I had a break up just this July--it was a long-distance relationship, getting a bit strained, I reacted badly and got too clingy, and then one day she couldn't take it anymore.
We were friends for a while, I had hoped that she could love me again, but she slowly drifted away, until a few days after my birthday, she told me she's seeing someone else.
I was broken. I was punishing myself mentally for the stupid things I've done; taking her for granted, hurting her. It wasn't supposed to be that way.
We still tried being friends, but it couldn't work.
I love her. She turned me into a better man, a man I never thought I'd be. I wanted to give my life to her, to make her happy. I knew that had we been together, I would have married her by now. It hurts me so much that the distance between us was the reason for--or at least played a huge role in forming-- the rift between us.
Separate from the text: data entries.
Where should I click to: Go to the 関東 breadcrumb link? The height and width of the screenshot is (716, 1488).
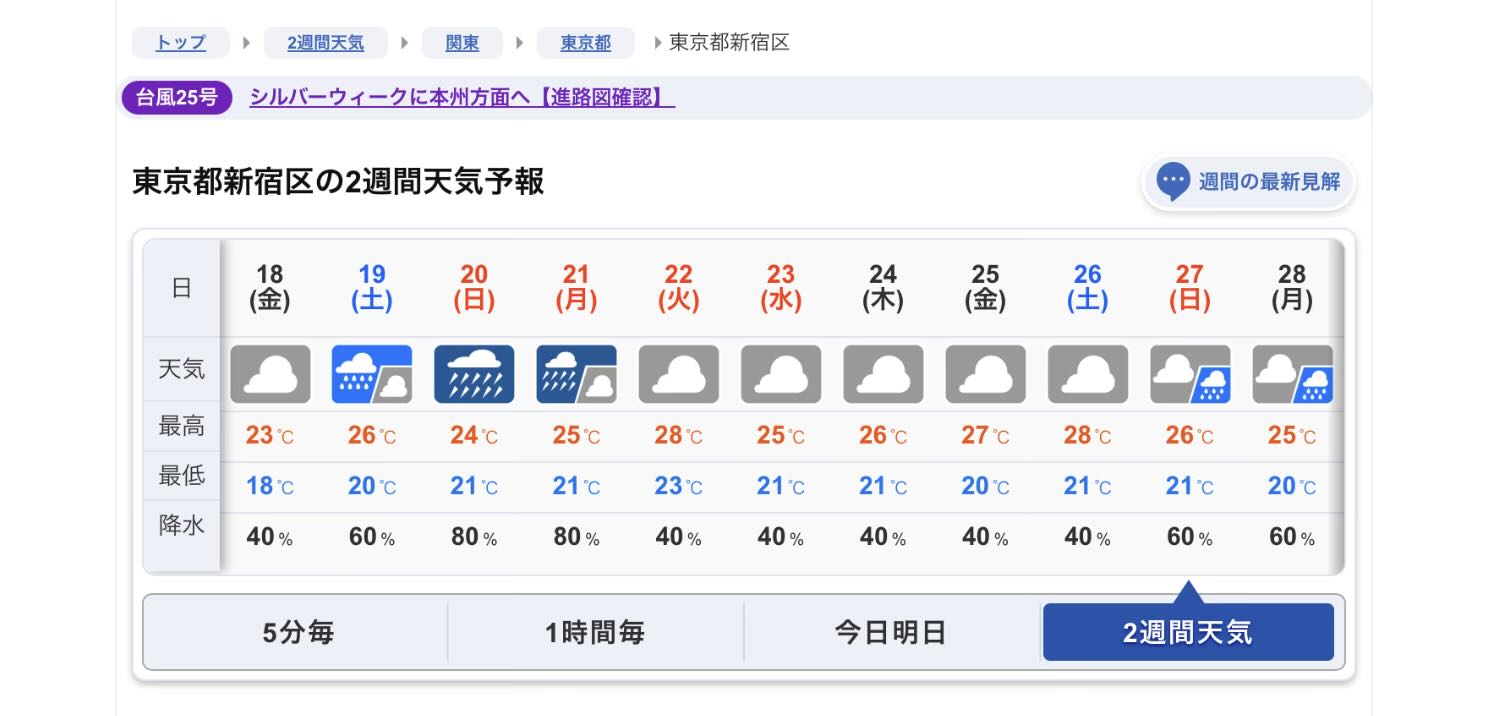462,43
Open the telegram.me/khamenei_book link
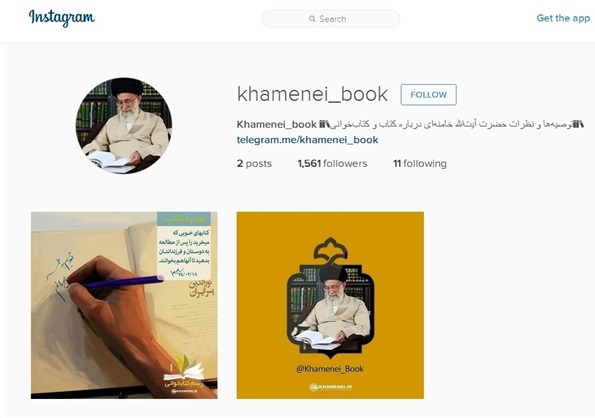 tap(307, 140)
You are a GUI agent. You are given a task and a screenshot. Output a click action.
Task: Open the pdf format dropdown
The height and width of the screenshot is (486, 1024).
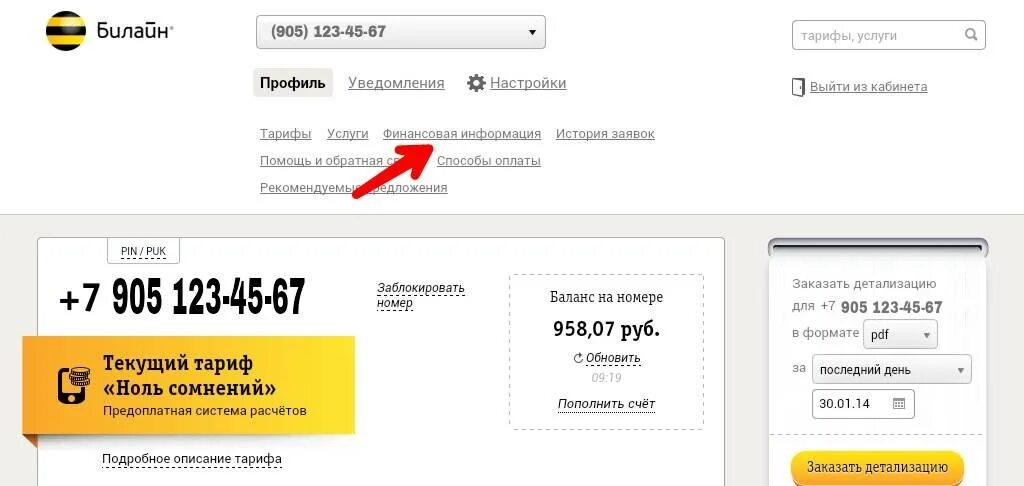click(900, 335)
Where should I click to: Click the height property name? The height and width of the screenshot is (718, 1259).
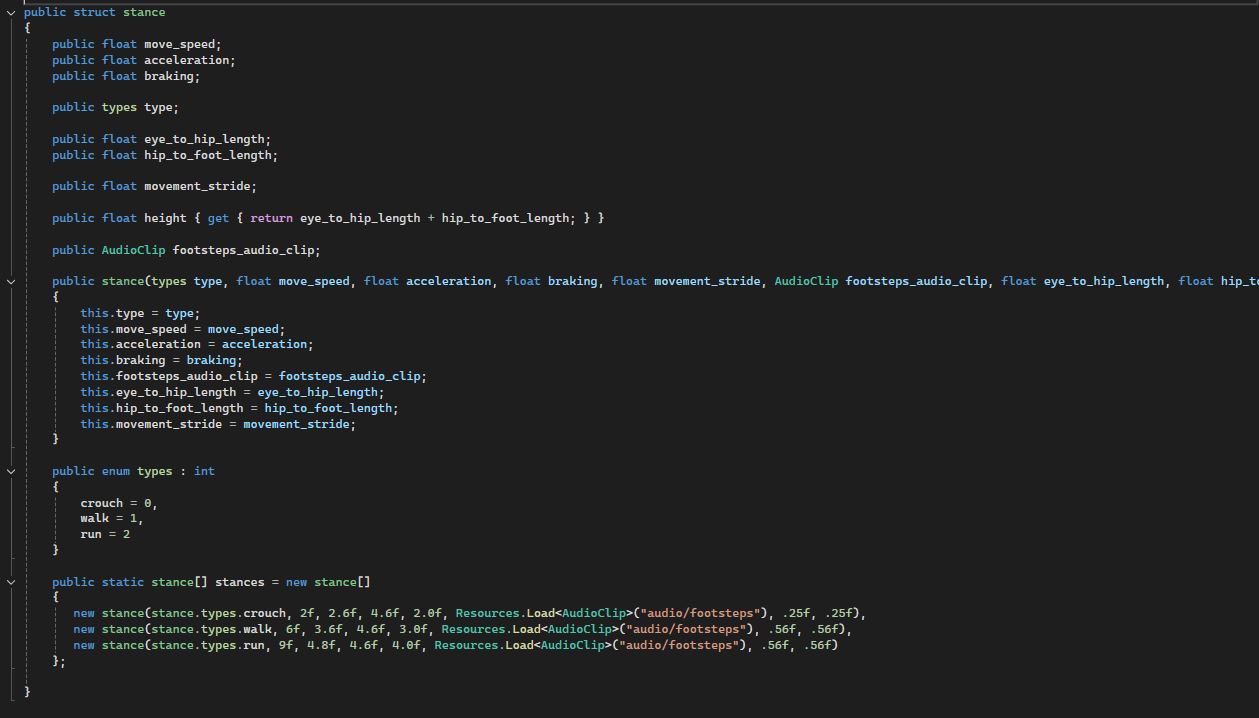tap(165, 218)
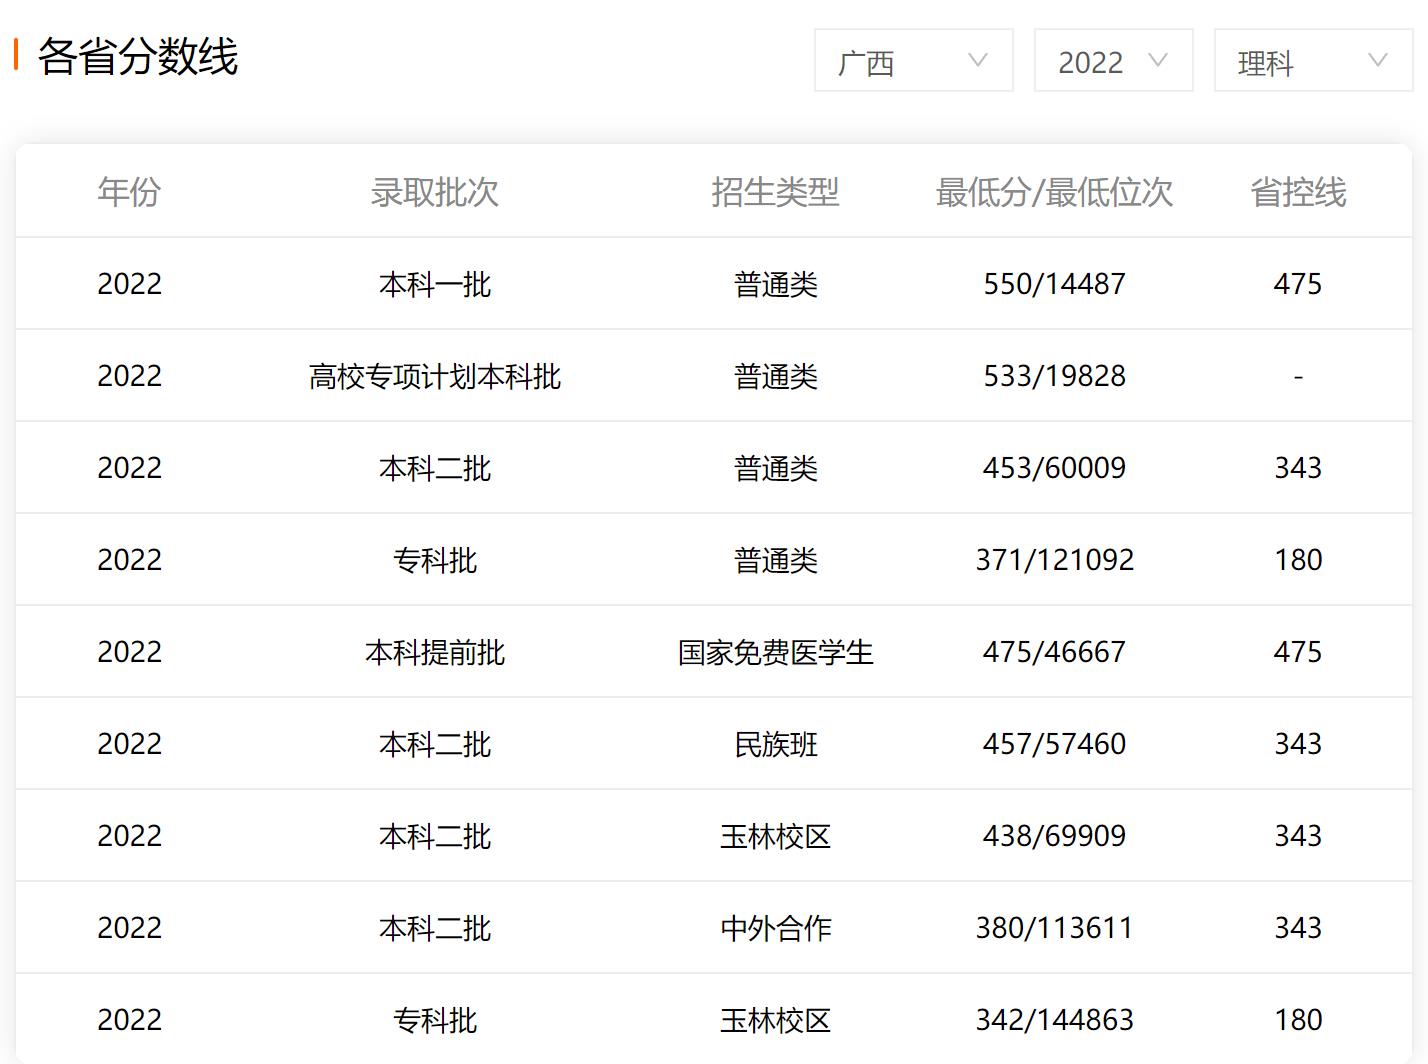
Task: Open the 广西 province dropdown
Action: [912, 61]
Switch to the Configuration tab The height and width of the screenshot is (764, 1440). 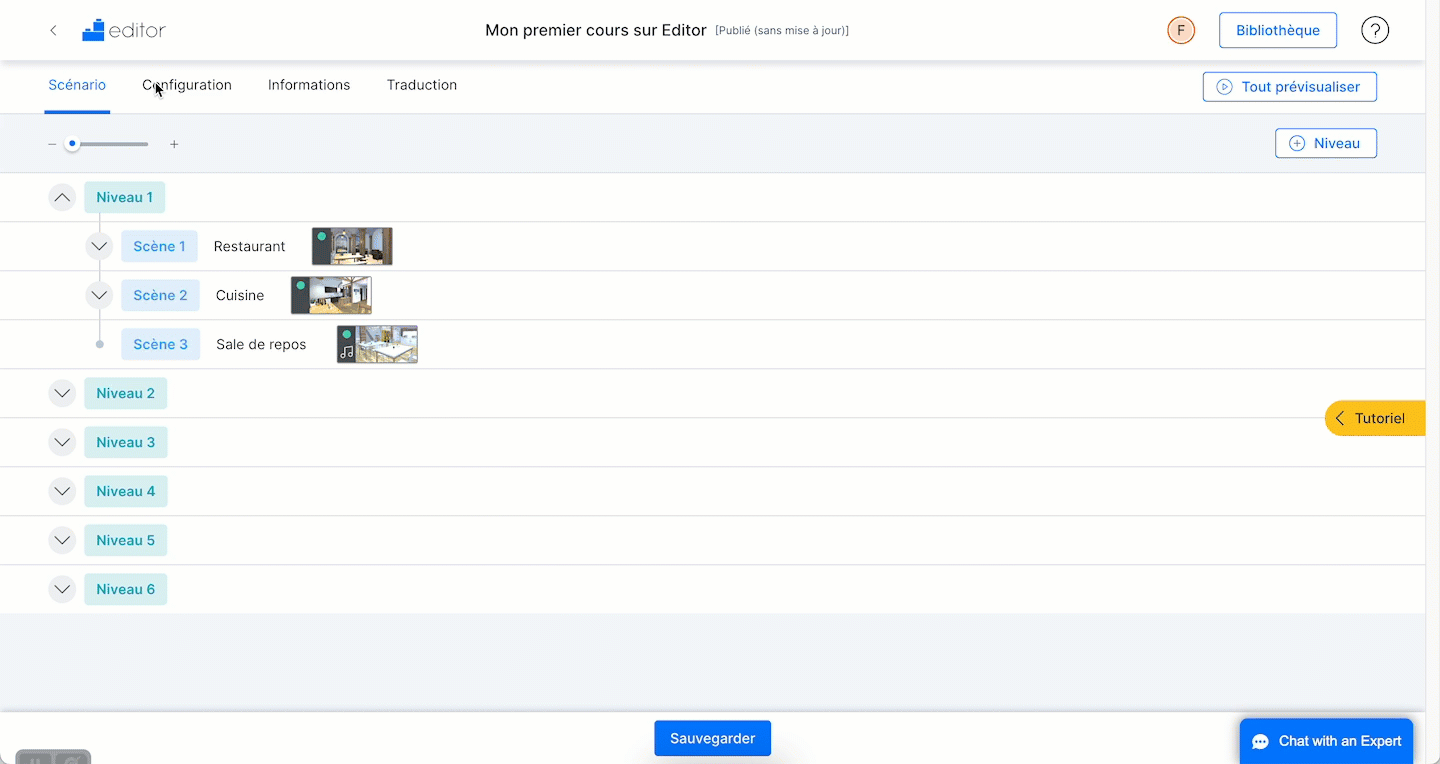[x=187, y=85]
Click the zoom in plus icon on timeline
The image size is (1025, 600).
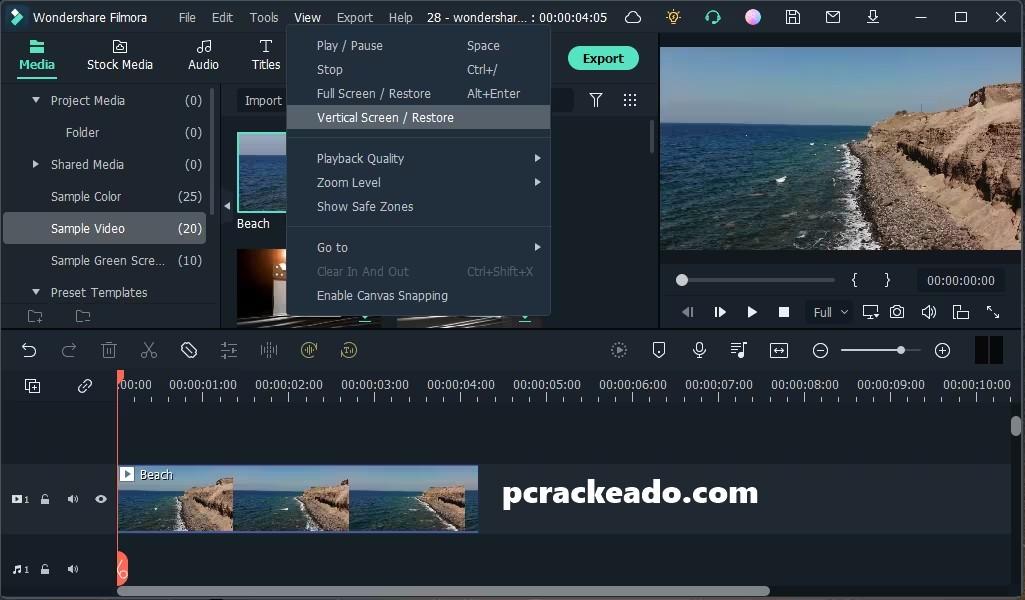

I thought either time or another love would make me forget her, but it didn't work. I shared my life with her, so much that now so many things remind me of her: songs, books, dates on the calendar . . . and I'm afraid of falling in love with someone else, because . . . there's this expression in Filipino, 'panakip-butas', literally something to cover a hole. I was afraid that the new girl might just be covering the hole in my heart that her loss made, and I do not want to hurt someone that way.
PS. Sorry for sorta hijacking the thread, not even giving tips. Well, I agree with a lot of them, distraction works. I got hooked to Progaming because I just discovered it recently, and I didn't get to share it with her--it was a part of my mind that didn't remind me of her, so when it gets too much, I dwell there. Pathetic, I know, but it kept me from killing myself.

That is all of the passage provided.